_Work item_. Begin at the line containing "Image resolution: width=1372 pixels, height=887" in the entries below and end at the line containing "Open the MTCommander.com"; transcribe that range exactly and nothing outside it.

_Records provided_.
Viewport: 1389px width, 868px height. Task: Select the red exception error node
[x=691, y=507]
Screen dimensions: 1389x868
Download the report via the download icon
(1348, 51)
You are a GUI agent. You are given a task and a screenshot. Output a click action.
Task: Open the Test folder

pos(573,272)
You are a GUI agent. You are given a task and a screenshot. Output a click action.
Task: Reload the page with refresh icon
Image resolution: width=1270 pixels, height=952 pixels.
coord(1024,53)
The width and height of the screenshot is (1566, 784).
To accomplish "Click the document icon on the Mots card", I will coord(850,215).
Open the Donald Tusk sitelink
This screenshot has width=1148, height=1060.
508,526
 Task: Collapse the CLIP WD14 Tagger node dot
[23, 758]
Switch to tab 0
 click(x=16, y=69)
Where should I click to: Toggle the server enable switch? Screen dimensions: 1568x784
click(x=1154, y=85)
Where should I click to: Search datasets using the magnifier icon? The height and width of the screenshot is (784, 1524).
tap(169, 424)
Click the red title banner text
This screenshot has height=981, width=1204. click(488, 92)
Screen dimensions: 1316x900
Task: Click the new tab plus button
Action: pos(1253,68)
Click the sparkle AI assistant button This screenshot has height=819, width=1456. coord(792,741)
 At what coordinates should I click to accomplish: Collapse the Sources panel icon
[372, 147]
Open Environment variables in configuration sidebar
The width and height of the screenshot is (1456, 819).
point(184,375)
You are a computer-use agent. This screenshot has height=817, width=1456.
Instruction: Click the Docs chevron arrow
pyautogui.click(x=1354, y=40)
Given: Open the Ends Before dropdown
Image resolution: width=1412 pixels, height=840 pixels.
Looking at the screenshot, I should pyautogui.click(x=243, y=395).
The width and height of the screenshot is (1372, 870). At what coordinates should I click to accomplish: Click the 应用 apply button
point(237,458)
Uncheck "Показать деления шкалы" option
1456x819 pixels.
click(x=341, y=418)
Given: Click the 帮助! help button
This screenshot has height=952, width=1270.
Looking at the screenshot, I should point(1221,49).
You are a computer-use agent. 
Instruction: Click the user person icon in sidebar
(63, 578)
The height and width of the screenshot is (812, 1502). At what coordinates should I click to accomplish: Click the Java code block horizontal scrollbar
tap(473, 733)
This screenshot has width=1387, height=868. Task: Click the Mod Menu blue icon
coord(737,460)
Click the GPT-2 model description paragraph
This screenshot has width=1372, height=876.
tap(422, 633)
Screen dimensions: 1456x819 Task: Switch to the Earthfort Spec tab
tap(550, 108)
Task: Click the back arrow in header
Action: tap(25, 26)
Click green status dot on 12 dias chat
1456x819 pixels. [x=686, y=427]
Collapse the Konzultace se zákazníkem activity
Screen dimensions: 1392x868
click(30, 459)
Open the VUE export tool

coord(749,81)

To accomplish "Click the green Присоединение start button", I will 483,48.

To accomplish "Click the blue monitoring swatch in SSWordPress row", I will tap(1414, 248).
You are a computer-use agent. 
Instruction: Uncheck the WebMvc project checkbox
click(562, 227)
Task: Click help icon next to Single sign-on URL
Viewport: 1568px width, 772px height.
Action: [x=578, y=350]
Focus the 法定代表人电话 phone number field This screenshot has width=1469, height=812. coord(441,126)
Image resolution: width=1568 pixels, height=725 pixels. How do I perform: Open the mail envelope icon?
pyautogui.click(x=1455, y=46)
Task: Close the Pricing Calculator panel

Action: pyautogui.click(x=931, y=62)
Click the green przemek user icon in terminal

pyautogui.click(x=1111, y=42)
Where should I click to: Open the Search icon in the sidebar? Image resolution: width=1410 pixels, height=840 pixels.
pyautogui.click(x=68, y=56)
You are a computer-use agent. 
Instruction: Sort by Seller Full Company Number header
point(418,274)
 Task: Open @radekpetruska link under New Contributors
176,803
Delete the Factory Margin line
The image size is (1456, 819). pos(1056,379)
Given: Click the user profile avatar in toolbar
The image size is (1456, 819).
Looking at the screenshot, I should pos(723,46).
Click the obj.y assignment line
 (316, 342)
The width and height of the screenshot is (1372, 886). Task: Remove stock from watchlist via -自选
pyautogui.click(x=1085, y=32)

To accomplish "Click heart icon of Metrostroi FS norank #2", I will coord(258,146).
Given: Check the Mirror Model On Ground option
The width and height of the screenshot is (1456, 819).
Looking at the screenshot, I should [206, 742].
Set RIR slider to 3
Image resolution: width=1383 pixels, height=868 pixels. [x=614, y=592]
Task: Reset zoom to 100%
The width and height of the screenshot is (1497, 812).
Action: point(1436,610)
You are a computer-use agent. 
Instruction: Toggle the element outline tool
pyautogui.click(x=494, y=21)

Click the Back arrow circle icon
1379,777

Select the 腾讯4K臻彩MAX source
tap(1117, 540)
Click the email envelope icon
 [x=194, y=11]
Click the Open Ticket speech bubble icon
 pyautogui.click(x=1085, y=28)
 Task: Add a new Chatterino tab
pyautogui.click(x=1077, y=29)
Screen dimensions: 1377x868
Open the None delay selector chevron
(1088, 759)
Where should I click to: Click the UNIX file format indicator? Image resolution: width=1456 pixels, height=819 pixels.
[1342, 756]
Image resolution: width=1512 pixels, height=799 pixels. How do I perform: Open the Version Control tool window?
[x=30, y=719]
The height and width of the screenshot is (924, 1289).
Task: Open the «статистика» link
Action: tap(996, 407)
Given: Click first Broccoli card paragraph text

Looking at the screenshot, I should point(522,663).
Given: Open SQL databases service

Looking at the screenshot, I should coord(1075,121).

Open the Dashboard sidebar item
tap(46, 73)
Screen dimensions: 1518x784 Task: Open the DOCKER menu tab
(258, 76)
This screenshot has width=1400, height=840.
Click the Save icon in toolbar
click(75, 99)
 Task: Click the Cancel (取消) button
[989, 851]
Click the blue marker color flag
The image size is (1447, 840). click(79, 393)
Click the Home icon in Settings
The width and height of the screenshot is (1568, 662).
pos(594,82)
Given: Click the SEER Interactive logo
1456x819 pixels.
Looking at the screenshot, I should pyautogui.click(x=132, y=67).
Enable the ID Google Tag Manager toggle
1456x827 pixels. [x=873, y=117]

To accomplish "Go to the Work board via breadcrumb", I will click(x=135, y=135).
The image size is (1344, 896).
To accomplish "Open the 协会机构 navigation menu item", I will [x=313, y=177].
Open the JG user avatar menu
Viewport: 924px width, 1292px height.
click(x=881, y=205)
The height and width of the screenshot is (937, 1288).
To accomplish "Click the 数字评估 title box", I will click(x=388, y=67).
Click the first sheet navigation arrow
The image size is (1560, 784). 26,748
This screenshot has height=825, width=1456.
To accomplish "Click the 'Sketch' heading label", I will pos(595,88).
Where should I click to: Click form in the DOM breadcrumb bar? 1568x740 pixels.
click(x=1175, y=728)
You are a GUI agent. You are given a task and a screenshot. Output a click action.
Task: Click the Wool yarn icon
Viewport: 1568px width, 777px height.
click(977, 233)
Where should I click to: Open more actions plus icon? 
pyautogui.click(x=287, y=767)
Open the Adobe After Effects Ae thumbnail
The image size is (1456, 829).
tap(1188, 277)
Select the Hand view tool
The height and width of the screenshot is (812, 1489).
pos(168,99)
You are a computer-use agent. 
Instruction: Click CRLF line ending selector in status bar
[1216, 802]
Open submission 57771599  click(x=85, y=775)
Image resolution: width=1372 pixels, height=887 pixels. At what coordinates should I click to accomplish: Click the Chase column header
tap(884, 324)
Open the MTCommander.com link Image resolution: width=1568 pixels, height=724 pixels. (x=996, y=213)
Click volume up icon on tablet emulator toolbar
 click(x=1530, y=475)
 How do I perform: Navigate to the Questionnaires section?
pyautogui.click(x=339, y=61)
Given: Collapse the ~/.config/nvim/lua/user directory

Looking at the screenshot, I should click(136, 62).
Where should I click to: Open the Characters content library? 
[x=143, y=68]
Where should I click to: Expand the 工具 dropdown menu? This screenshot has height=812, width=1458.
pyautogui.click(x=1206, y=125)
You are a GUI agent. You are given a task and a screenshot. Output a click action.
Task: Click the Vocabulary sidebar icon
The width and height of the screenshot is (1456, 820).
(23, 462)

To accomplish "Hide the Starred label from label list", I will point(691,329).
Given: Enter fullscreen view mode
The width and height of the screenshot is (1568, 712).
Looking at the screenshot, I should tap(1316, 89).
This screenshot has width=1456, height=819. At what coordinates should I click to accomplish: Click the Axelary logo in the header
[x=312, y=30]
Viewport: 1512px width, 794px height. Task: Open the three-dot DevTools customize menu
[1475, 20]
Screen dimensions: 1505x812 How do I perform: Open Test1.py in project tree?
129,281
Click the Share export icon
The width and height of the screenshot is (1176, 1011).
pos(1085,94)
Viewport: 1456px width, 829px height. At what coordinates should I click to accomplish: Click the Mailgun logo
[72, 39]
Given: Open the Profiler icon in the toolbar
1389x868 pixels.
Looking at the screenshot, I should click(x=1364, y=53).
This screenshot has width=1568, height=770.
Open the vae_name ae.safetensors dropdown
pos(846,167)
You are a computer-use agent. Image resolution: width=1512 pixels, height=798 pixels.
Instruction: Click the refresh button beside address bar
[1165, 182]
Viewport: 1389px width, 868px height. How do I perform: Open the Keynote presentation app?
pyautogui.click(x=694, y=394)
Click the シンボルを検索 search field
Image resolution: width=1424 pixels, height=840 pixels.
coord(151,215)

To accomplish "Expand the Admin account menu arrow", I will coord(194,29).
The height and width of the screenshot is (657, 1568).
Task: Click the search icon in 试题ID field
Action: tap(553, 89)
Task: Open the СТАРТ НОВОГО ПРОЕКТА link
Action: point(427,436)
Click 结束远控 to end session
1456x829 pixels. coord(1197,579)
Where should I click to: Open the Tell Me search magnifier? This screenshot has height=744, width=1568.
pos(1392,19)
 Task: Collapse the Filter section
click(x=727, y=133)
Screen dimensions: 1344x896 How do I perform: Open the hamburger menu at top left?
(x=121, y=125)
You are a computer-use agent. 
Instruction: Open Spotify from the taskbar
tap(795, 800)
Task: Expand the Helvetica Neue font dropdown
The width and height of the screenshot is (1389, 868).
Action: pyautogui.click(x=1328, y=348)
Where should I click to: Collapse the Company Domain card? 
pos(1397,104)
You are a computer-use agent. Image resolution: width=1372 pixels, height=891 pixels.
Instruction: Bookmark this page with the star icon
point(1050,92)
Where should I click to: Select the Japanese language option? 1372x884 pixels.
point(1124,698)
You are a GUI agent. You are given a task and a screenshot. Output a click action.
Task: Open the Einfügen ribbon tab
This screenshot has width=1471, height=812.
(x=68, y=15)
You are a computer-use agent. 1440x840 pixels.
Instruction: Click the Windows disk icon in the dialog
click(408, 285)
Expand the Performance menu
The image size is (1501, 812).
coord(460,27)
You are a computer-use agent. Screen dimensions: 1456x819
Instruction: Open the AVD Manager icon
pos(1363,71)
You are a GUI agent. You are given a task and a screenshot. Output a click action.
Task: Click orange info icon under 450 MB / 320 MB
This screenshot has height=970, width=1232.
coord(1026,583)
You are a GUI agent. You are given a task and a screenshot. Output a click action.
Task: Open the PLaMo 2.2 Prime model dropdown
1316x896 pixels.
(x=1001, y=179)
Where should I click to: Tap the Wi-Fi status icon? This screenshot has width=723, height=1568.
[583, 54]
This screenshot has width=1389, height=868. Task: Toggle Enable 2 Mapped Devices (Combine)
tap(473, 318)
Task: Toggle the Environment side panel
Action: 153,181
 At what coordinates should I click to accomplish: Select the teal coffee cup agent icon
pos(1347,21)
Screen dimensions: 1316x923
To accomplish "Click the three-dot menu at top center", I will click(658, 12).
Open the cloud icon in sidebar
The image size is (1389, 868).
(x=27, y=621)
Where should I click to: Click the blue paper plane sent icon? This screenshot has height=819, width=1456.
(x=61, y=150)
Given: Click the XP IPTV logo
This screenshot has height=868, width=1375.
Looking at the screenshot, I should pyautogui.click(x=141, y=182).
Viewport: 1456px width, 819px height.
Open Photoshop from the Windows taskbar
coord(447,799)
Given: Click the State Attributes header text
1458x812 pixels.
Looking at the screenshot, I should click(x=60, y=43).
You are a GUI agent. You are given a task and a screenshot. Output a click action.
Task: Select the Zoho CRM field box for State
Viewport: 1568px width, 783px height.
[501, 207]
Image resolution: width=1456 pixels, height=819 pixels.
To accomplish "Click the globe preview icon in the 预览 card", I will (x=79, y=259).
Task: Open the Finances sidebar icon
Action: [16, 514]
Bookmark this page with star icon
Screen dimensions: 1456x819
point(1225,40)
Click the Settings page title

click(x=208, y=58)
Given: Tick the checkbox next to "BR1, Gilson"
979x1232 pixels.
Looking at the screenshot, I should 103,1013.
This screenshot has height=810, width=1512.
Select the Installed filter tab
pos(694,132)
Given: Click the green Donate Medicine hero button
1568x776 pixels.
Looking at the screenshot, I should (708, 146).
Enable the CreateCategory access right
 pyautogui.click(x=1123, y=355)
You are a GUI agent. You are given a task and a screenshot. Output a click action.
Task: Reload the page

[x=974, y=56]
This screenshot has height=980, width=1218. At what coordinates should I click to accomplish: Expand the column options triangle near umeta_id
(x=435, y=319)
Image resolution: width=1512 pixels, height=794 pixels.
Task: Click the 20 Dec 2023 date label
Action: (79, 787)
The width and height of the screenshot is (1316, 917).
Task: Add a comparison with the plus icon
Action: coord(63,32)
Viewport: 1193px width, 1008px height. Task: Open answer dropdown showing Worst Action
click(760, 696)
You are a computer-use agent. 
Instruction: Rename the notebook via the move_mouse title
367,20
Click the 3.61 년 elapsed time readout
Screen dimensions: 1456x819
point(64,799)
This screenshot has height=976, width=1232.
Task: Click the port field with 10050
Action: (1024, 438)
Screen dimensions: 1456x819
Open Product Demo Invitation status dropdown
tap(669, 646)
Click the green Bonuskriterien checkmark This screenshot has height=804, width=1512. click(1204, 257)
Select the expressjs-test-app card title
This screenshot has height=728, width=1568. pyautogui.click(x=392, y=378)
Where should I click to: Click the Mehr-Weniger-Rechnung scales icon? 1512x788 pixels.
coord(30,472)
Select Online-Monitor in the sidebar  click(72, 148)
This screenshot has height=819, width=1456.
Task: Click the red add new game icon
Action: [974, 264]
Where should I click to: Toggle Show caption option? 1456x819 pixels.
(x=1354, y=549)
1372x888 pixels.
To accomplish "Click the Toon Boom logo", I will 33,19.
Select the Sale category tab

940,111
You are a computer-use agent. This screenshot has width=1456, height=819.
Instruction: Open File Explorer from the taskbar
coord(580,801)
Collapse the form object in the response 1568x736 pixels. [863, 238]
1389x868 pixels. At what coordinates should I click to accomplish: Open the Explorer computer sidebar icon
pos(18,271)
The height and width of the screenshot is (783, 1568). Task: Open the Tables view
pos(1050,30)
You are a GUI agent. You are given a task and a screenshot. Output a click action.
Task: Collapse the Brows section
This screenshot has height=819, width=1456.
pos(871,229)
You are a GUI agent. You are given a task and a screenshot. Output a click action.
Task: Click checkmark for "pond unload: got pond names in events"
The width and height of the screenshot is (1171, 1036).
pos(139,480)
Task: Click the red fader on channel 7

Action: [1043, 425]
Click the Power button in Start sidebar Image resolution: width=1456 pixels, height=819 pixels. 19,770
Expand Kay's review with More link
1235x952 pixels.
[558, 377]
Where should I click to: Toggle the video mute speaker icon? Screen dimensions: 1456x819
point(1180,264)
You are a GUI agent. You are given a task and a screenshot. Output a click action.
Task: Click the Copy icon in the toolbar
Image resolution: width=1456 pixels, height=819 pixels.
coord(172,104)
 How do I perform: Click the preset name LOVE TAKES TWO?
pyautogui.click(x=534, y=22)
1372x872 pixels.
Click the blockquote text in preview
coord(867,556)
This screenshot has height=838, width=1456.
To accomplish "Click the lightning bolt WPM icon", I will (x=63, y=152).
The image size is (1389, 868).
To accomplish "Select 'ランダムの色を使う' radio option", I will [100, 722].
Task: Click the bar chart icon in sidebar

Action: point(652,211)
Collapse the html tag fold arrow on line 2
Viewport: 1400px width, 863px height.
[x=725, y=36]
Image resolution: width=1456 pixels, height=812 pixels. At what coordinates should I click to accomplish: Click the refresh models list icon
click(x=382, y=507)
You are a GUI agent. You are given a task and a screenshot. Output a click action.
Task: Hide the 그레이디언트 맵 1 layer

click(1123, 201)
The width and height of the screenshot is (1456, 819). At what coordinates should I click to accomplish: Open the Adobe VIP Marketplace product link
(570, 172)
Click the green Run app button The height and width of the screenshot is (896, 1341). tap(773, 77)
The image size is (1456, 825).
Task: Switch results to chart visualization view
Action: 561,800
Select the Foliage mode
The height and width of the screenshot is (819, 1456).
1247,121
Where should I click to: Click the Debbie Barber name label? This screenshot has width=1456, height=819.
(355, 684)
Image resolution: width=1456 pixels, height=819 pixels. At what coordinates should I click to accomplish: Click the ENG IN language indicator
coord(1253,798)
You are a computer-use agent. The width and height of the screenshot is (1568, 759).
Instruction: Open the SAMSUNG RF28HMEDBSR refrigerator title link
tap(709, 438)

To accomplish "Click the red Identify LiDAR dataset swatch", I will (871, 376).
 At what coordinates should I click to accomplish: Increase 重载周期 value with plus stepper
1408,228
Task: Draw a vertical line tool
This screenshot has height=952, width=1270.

_Answer section_.
Image resolution: width=1372 pixels, height=887 pixels. At what coordinates should I click to accomplish: Click the Chase column header
tap(884, 324)
Open the MTCommander.com link Image resolution: width=1568 pixels, height=724 pixels. (x=996, y=213)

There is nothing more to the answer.